Requirement
Copy out exactly the lines below that run from the one holding "Task: Select the ruler graphic type" to the one holding "The image size is (1346, 896).", keeping both of those lines and no others.

Given information
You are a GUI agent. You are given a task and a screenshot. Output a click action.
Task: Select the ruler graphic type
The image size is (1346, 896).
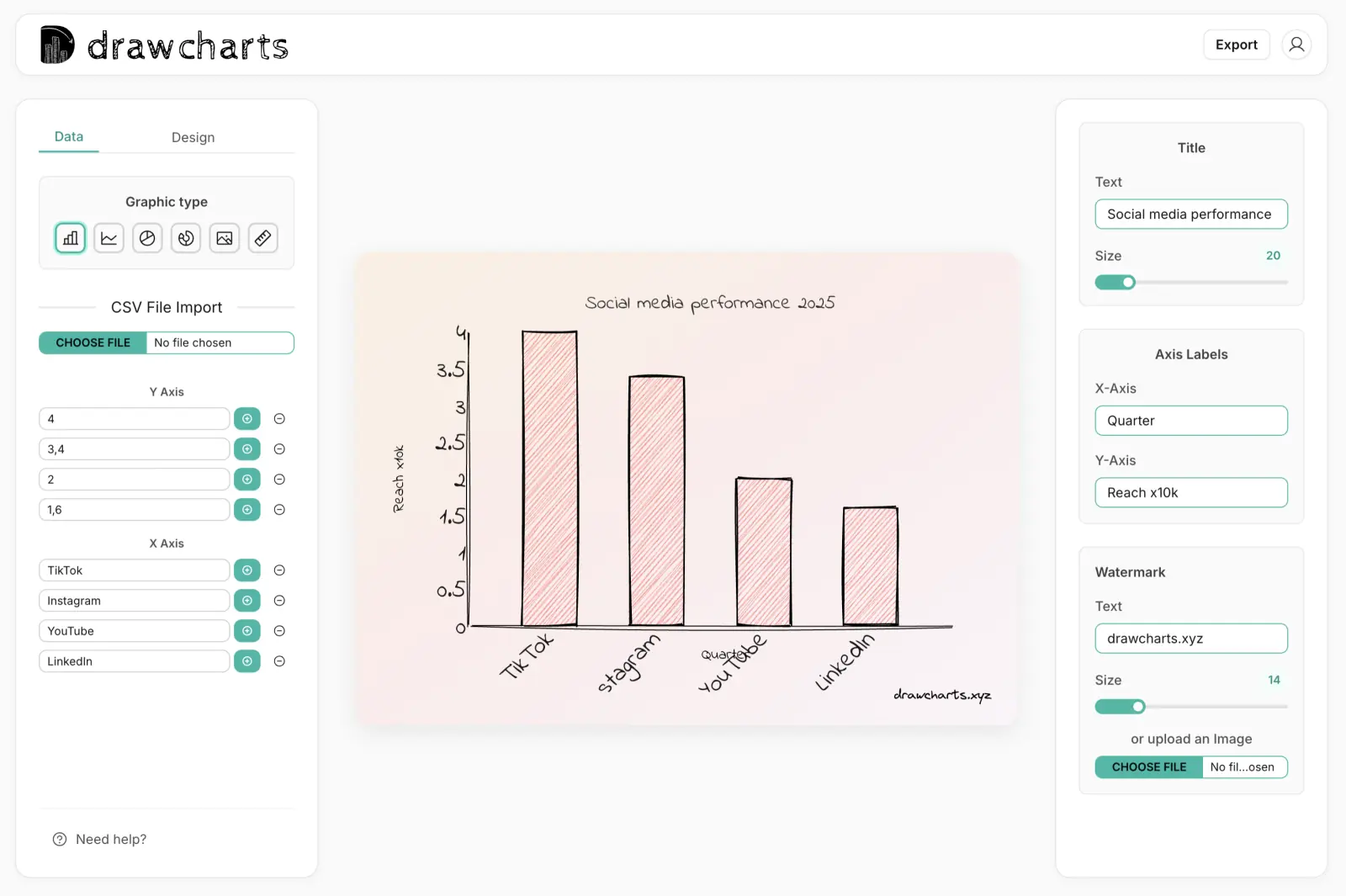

---

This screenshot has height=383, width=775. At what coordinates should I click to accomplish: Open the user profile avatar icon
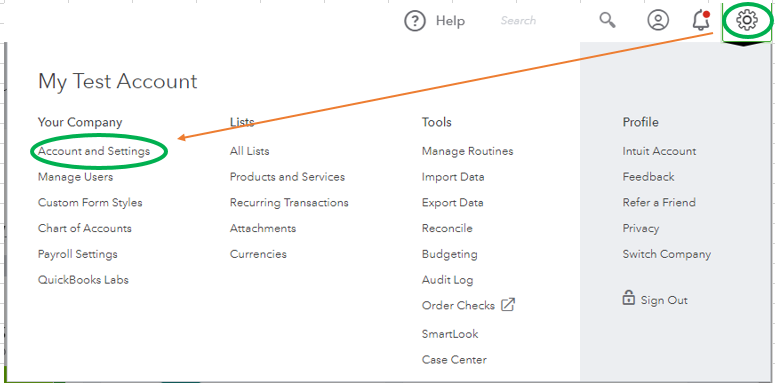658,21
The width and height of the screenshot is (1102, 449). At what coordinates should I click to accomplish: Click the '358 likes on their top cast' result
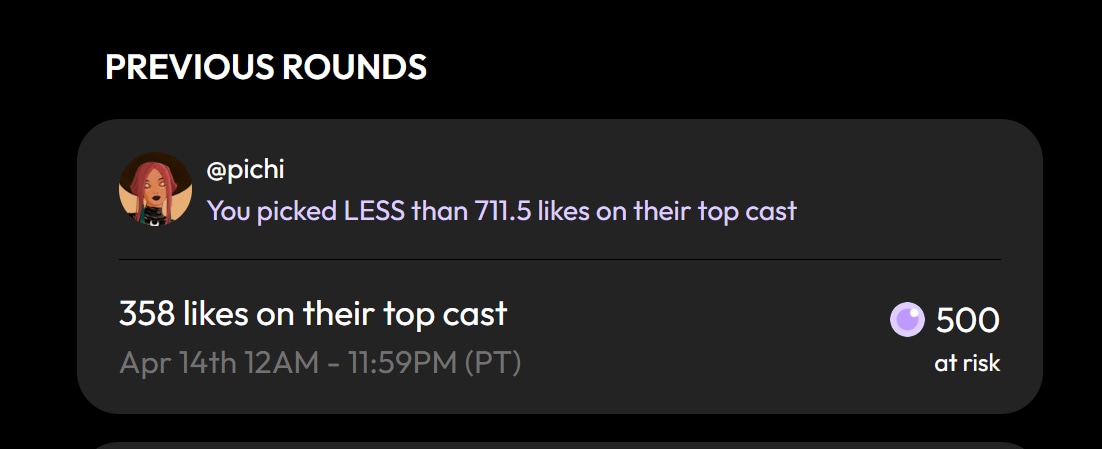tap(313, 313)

--

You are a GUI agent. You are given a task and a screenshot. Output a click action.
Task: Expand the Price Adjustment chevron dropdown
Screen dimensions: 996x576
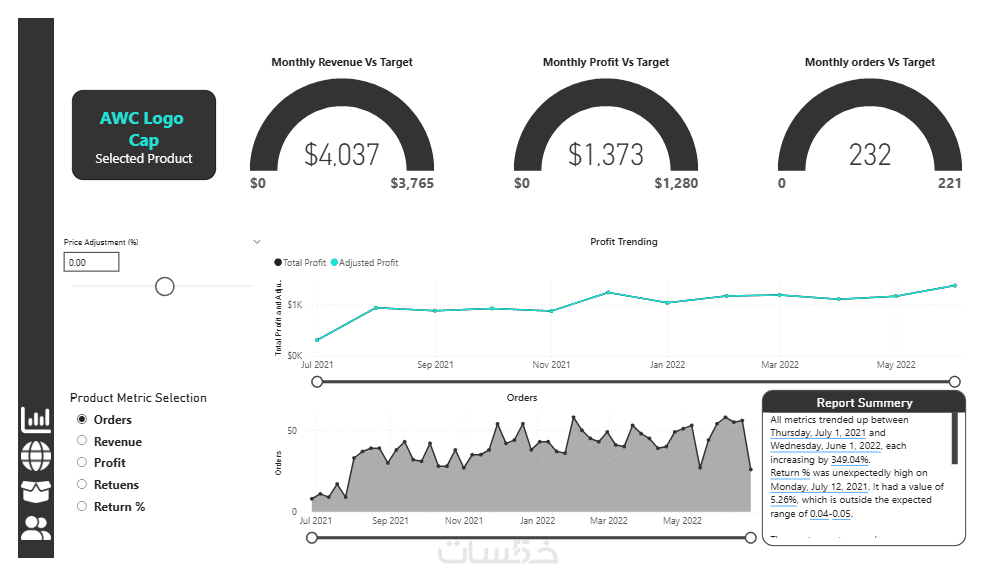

Result below
Task: Select the ruler graphic type
The image size is (1346, 896).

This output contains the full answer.